Please rewrite the stretch of records from the line that contains "This screenshot has height=812, width=1470." through the line that contains "Action: (x=115, y=40)", swapping "favorites" for "bookmarks" and leaving everything else unchanged.

§

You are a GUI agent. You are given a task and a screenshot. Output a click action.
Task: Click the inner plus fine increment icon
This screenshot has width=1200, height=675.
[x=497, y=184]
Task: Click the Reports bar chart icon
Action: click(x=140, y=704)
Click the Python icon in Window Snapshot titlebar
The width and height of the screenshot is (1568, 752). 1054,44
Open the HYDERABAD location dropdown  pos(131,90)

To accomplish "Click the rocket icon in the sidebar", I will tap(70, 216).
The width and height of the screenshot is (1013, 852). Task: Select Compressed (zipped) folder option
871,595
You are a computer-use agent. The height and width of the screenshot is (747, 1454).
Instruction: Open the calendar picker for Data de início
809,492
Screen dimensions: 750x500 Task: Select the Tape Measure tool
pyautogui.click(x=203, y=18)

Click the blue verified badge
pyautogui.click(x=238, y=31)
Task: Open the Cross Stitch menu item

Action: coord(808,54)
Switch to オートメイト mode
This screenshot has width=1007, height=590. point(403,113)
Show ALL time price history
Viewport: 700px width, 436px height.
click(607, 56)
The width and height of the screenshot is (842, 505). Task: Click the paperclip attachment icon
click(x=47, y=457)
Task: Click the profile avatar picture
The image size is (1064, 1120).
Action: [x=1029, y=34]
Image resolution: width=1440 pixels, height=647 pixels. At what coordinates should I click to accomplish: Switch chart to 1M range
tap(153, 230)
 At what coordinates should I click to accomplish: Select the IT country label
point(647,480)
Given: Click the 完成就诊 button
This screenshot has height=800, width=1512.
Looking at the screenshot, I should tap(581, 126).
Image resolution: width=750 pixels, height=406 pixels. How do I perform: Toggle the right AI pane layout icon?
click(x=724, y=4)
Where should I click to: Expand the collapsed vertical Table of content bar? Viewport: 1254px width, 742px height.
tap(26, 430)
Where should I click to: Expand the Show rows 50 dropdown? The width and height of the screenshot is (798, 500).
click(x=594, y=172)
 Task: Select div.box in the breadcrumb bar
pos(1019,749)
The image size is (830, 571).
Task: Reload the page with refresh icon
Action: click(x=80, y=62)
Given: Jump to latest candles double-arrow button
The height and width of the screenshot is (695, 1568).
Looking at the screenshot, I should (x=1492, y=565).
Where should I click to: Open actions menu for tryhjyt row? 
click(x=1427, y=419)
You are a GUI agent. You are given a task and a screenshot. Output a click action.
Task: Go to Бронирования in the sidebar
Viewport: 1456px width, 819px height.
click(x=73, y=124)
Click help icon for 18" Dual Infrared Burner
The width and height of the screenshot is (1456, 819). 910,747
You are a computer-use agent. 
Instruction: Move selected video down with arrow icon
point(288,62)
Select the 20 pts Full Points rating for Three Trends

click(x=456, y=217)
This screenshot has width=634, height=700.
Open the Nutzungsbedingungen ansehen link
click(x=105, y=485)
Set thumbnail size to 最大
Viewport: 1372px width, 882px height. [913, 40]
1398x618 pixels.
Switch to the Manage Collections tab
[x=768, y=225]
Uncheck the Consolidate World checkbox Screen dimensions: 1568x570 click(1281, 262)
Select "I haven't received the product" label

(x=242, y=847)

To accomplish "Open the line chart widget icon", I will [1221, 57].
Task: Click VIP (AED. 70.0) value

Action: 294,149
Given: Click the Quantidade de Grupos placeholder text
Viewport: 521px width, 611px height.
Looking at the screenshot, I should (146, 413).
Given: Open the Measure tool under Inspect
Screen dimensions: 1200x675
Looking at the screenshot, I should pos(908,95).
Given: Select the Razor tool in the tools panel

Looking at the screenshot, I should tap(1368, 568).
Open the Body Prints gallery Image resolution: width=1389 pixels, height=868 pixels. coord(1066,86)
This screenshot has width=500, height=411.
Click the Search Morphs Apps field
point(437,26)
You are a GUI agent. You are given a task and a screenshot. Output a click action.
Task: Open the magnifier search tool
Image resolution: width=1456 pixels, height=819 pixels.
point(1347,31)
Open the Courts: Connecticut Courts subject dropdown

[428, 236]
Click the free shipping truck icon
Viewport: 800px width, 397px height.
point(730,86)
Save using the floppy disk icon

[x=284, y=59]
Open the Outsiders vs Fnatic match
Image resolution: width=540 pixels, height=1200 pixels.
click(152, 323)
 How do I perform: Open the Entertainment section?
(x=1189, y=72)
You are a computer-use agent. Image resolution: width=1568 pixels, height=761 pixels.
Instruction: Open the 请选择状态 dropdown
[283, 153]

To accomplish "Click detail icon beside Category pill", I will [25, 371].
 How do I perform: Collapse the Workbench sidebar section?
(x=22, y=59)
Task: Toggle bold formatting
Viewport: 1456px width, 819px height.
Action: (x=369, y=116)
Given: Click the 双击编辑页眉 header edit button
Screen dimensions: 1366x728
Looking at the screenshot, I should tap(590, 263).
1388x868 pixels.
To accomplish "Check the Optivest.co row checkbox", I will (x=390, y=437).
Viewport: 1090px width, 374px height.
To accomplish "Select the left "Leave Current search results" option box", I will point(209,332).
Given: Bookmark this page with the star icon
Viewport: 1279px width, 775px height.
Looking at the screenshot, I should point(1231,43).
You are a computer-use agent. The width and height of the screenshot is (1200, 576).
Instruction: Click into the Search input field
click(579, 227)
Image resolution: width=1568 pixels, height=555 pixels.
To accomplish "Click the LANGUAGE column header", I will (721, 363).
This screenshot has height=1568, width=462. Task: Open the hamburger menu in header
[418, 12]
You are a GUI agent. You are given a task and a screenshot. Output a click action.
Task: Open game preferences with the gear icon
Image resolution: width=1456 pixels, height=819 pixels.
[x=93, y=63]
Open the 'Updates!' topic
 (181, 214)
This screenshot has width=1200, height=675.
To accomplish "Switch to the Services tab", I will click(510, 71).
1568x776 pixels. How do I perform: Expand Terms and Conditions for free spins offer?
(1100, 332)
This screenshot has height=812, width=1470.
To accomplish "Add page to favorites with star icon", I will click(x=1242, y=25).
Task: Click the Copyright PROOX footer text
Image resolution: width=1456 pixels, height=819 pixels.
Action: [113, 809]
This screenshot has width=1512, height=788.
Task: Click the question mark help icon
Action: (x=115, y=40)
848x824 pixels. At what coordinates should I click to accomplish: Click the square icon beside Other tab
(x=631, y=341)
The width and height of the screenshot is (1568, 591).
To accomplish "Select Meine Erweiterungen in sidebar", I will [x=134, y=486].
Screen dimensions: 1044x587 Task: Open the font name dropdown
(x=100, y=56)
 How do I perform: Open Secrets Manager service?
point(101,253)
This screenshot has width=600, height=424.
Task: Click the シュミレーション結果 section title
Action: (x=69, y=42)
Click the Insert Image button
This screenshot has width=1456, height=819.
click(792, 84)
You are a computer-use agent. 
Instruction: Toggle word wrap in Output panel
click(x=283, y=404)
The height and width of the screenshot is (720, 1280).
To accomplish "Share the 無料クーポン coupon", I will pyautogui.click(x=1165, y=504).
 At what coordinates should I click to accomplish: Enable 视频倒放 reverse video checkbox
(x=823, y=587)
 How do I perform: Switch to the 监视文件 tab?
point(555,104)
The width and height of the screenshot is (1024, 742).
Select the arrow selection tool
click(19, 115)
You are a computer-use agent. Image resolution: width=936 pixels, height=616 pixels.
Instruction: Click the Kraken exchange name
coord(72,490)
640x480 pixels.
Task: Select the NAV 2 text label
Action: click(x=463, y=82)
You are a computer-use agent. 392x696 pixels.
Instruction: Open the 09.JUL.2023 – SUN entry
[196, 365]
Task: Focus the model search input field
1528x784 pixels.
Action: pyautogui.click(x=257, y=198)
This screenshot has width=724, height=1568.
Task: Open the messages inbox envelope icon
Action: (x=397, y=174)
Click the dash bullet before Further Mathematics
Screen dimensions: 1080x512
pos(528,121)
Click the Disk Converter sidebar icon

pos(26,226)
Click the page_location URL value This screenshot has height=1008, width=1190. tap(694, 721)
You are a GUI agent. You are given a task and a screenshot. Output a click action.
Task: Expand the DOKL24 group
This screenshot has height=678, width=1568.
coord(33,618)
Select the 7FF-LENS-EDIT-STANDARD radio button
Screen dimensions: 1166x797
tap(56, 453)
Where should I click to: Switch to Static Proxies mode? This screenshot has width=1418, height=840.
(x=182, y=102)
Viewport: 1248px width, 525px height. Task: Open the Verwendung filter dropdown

§

EXERCISE RESPONSE →
This screenshot has height=812, width=1470.
To accomplish "Add page to bookmarks with star icon", I will click(x=1242, y=25).
Task: Click the Copyright PROOX footer text
Image resolution: width=1456 pixels, height=819 pixels.
Action: [113, 809]
This screenshot has width=1512, height=788.
Task: Click the question mark help icon
Action: (x=115, y=40)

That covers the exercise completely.